ECLI:NL:HR:2019:1498
Hoge Raad
- Artikel 80a RO-zaken
- Rechtspraak.nl
Niet-ontvankelijkheid van het beroep in cassatie inzake arbeidsongeschiktheidsverzekering
In deze zaak heeft de Hoge Raad op 4 oktober 2019 uitspraak gedaan in het beroep in cassatie van [X] te [Z], Marokko, tegen het Uitvoeringsinstituut Werknemersverzekeringen. Het beroep in cassatie was gericht tegen de uitspraak van het Centrale Raad van Beroep van 16 januari 2019, nr. 17/2477 WAO, die op zijn beurt weer voortvloeide uit een uitspraak van de Rechtbank Amsterdam (nr. 16/6050) betreffende een besluit ingevolge de Wet op de Arbeidsongeschiktheidsverzekering.
De Hoge Raad heeft de ontvankelijkheid van het beroep in cassatie beoordeeld en geconcludeerd dat de aangevoerde klachten geen behandeling in cassatie rechtvaardigen. Dit was het geval omdat de partij die het beroep in cassatie had ingesteld klaarblijkelijk onvoldoende belang had bij het beroep, of omdat de klachten klaarblijkelijk niet tot cassatie konden leiden. Gezien artikel 80a van de Wet op de rechterlijke organisatie en na gehoord te hebben de Procureur-Generaal, heeft de Hoge Raad besloten het beroep in cassatie niet-ontvankelijk te verklaren.

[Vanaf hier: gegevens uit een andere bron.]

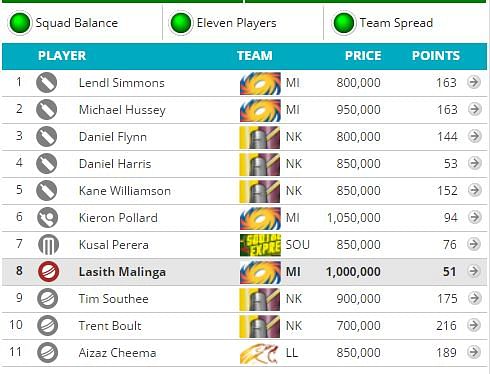Click the all-rounder icon next to Kieron Pollard
490x374 pixels.
coord(47,217)
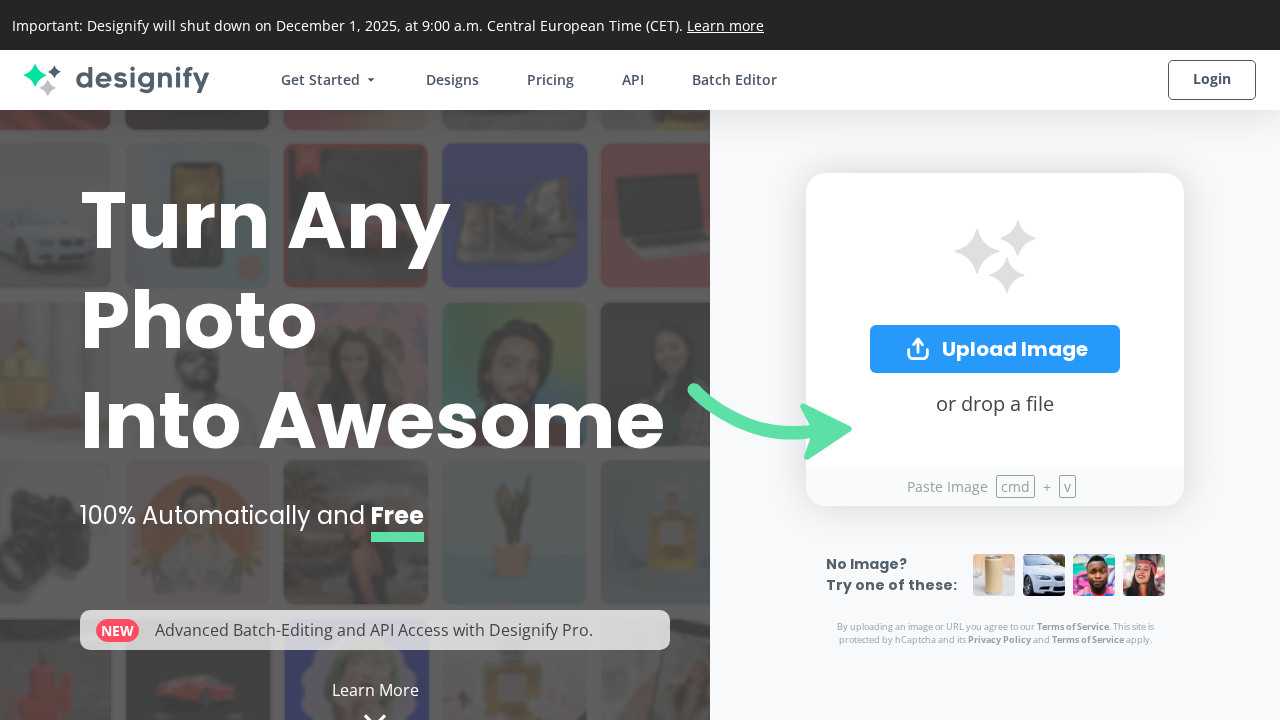1280x720 pixels.
Task: Click the v key badge
Action: click(x=1067, y=486)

Daarnaast heeft de Hoge Raad geen aanleiding gezien voor een veroordeling in de proceskosten. De beslissing van de Hoge Raad is openbaar uitgesproken op 4 oktober 2019, waarbij de vice-president G. de Groot als voorzitter fungeerde, samen met de raadsheren J. Wortel en A.F.M.Q. Beukers-van Dooren, in tegenwoordigheid van de waarnemend griffier F. Treuren.